Ein Leben vor dem Gesetz. Es ist tatsächlich eine fast kafkaeske Situation, die das Geschwisterpaar Ronit und Shlomi Elkabetz in Get – Der Prozess der Viviane Amsalem beschreibt. Wieder und wieder müssen sich Viviane Amsalem und ihr Ehemann Elisha vor einem orthodoxen Rabbinatsgericht einfinden.
Nach 30 Jahren Ehe, in denen sich das Paar gänzlich entfremdet hat, will Viviane endlich die Scheidung. Doch dazu ist Elisha nicht bereit. Er hält mit all seiner Macht fest an einer eigentlich unerträglichen Situation, die er als göttliche Strafe und Prüfung versteht, und kann dabei auf religiöses Recht bauen, das alleine dem Mann die Entscheidung über die Scheidung zugesteht.

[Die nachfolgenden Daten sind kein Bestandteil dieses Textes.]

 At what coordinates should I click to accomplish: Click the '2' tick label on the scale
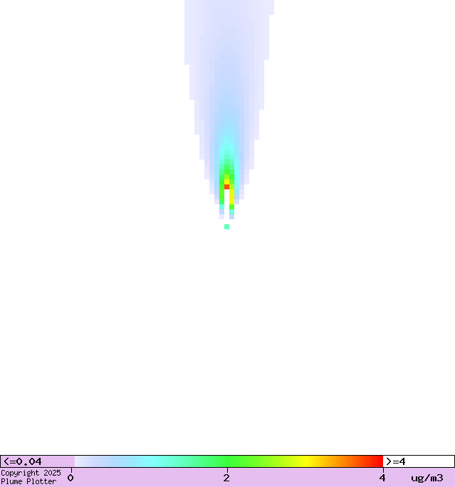pyautogui.click(x=226, y=478)
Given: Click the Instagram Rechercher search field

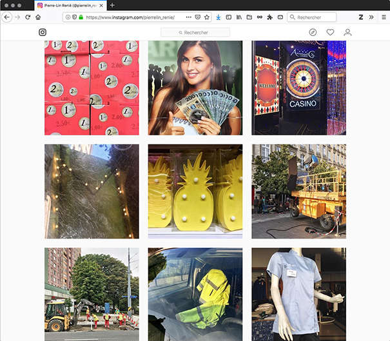Looking at the screenshot, I should [x=195, y=32].
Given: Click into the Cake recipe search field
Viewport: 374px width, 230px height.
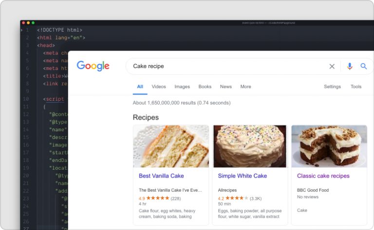Looking at the screenshot, I should [224, 67].
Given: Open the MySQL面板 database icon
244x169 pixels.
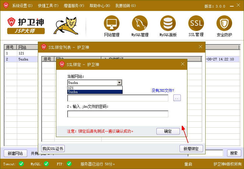Looking at the screenshot, I should tap(168, 23).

stillstand Fünf lange Jahre zieht sich der Prozess hin. In dieser schier endlos erscheinenden Zeit des Stillstands schrumpft die Welt auf diesen einen schmucklosen Gerichtssaal, die drei Richter, in deren Händen Vivianes Schicksal liegt, und die immer gleichen Fragen zusammen. Die drückende, alles zermürbende Enge der Situation wird existenziell, zumal Jeanne Lapoiries Kamera jeglichen Überblick verweigert.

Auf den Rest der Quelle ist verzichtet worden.